Par Mathieu Li-Goyette

« There was an idea. The idea was to bring together a group of remarkable people, see if they could become something more. »
– Nick Fury
 

Pour ceux qui ont vu tous les Marvel en salle depuis 2008, pour ceux qui, à un moment ou à un autre, ont été captivés par les aventures d’Iron Man, Captain America et comparses, pour ceux qui en ont été suffisamment émus et divertis pour y voir (ou espérer) de nouveaux modèles d’héroïsme et d’excellence en matière de blockbuster, pour ceux-là — et nous sommes nombreux — Avengers: Infinity War avait la lourde responsabilité d’être un film somme. La somme de près de vingt longs métrages, liés les uns aux autres à l’aide de personnages récurrents et de clins d’œil insistants, avec comme première idée de les associer à des genres (Iron Man était d’abord un film d’action technocrate à la Michael Bay, Captain America un film de guerre, The Incredible Hulk un film de monstre et Thor du Shakespeare dans l’espace) et ensuite de fondre l’un dans l’autre ces genres en un hyper-genre, le film de super-héros tel qu’il domine aujourd’hui la culture populaire. L’idée, pour reprendre le verbe de Fury, était d’assembler des personnages bigarrés afin de voir si, au contact les uns des autres, ils parviendraient collectivement à se surpasser. Cette matrice, Joss Whedon l’avait fabriqué de toute pièce, liant les genres grâce à l’humour, permettant aux conflits physiques (contre les ennemis) d’être réglés au prix de nouveaux conflits intérieurs (contre les amis), affinant dans son premier Avengers une idée du groupe qui dépasse la somme de toutes ses parts ; puis dans son second volet prométhéen une idée du groupe en proie à l’ivresse de sa propre puissance. Autrement dit, jusqu’à présent, la structure du schéma de Marvel était simple et efficace (sous ses meilleures itérations) : des personnages devront surmonter des peurs et des dangers qui les guettent individuellement, des récits d’où ils ressortiront grandis, altérés, avant de se retrouver dans des films collectifs où leurs problèmes respectifs donneront un nouveau puzzle, de nouveaux agencements d’où découleront de nouveaux défis et dont la résolution portera en elle le destin du genre.

■ EXTRAIT DE DONNÉES ■
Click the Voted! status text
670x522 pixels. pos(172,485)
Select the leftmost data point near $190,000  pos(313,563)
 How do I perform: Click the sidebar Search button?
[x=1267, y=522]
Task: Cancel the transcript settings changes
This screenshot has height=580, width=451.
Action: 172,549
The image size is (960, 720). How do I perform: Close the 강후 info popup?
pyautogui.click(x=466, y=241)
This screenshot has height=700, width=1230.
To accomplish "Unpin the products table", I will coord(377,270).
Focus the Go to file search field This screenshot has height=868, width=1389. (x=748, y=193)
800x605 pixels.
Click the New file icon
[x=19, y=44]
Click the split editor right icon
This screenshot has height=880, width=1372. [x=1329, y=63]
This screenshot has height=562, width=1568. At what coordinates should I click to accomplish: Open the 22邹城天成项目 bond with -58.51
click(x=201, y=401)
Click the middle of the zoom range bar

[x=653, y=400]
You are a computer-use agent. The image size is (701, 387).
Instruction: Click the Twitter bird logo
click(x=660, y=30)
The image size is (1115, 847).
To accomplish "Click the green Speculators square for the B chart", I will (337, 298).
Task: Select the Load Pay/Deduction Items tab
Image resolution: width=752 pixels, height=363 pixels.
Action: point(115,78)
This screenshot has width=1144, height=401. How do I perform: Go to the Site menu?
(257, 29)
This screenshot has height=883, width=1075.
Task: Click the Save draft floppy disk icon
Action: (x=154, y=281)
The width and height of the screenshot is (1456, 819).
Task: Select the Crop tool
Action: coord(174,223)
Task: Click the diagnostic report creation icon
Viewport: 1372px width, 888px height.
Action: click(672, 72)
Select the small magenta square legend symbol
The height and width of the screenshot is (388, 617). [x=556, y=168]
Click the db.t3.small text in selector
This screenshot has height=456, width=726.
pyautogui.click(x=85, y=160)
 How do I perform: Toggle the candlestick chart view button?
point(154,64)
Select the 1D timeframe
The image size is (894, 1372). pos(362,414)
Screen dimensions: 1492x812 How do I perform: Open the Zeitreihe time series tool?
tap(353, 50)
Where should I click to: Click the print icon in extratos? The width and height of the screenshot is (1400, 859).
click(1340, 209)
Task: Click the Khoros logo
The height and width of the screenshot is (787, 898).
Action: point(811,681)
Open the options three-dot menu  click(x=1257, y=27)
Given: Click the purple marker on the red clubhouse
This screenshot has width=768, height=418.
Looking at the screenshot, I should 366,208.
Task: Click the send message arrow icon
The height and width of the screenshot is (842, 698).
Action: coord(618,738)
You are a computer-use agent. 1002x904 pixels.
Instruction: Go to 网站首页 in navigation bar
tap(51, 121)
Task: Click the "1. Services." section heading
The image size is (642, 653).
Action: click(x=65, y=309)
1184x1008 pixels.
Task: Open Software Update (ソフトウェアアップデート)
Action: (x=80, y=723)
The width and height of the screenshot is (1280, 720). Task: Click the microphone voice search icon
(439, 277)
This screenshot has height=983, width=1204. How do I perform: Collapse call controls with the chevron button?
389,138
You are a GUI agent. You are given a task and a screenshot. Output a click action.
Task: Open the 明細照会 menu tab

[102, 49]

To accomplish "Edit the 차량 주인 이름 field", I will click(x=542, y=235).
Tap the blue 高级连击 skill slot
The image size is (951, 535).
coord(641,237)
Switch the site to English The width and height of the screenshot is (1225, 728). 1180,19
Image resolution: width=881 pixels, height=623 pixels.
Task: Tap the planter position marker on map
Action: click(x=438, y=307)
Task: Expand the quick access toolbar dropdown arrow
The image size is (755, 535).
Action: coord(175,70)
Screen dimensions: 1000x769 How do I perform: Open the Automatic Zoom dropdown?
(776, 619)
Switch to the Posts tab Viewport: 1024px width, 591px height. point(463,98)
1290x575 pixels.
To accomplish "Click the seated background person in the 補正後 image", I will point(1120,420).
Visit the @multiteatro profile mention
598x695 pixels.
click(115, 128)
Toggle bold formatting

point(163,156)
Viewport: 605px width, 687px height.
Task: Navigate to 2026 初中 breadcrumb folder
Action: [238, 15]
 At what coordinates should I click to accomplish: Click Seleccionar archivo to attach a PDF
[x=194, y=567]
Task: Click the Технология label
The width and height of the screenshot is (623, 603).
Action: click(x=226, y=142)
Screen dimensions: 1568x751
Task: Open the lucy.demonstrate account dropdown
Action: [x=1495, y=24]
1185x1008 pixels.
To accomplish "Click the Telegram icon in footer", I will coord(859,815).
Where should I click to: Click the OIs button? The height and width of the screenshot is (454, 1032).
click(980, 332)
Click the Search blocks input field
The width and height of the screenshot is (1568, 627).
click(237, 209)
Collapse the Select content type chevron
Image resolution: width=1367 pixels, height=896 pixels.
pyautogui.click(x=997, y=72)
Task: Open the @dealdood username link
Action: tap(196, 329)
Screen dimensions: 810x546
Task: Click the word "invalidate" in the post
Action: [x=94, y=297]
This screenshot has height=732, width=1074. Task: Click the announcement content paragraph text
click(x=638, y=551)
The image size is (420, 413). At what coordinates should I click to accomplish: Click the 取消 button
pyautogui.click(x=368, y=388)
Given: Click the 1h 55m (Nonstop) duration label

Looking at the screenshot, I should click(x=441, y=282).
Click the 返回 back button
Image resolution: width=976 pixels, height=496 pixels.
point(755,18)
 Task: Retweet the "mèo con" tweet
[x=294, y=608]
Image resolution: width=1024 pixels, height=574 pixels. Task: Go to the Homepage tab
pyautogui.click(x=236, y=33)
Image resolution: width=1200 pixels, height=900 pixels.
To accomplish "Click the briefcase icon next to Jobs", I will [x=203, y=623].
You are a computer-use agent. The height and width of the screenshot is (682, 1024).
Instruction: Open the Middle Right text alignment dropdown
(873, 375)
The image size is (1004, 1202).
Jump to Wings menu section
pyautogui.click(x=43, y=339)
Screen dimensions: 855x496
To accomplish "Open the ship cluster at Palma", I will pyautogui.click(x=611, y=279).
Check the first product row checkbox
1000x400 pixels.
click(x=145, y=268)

■ EXERCICE ÉCRIT A ■
Dans la critique sur Avengers: Infinity War, à quel genre le premier film Captain America était-il associé ?
■ EXERCICE ÉCRIT B ■
Rédigez la suite de la critique sur Avengers: Infinity War, à partir de sa dernière phrase.
Les lignes n'interviennent pas dans cet exercice.

■ SORTIE ATTENDUE A ■
À un film de guerre.

■ SORTIE ATTENDUE B ■
 
En effet, les enjeux industriels qui reposent sur Infinity War dépassent largement le cadre de n’importe quelle autre production hollywoodienne. L’écurie Marvel a fait école ailleurs, même en dehors du genre super-héroïque, faisant de tout succès commercial le potentiel instigateur d’un damné verse. À cet égard, la franchise a participé à rendre caduc l’étiquette du fan tel qu’il s’est toujours défini comme en marge du public mainstream — tout le monde a un peu appris ce qu’était qu’être un fan au fur et à mesure que Marvel a révélé l’agenda qu’il poursuivait et on peut dire qu'en quelque sorte, ce sont ces dix années de cumulations esthético-économiques qui doivent aujourd'hui graduer, obtenir la note de passage et prouver que cette structure sérielle peut dépasser la tendance et s'inscrire dans la durée (c'est à la fois très long et très court, dix ans, dans l'histoire du cinéma). Toutes ces raisons, bonnes et mauvaises, tout ce temps écoulé depuis cette première scène post-générique[1], nous amènent donc à cet ultime vilain, Thanos, dont l’objectif annoncé est de réunir six gemmes, six gemmes présentées (sauf une…) dans les films précédents et d’en sertir son gant cosmique. Une fois qu’il y parviendra, d’un simple claquement de doigts il pourra effacer de l’existence la moitié des âmes de l’univers. Là où le personnage original créé par Jim Starlin s’affichait comme un schizophrène sadique qui hallucinait une faucheuse séductrice à qui il souhaitait plaire par ses crimes, le Thanos des frères Russo est un écoterroriste aux proportions titanesques, un méchant tout ce qu’il y a de plus méchant, sans charme en dehors de la seule performance de Josh Brolin (qui est aussi la meilleure du film). Si avant la Mort lui servait de princesse à courtiser, ces dynamiques intimes paraissent accessoires au cinéma, où l’existence des six gemmes, alors qu’elles ne sont que des McGuffin à peine glorifiés, suffit pour tracer la trajectoire de Thanos. Débarrassé de ce qui en faisait un concept hors normes, l’antagoniste, véritable personnage principal, s’avère à l’image du film : un bloc monolithique, prévisible et, au mieux, visuellement agréable à regarder.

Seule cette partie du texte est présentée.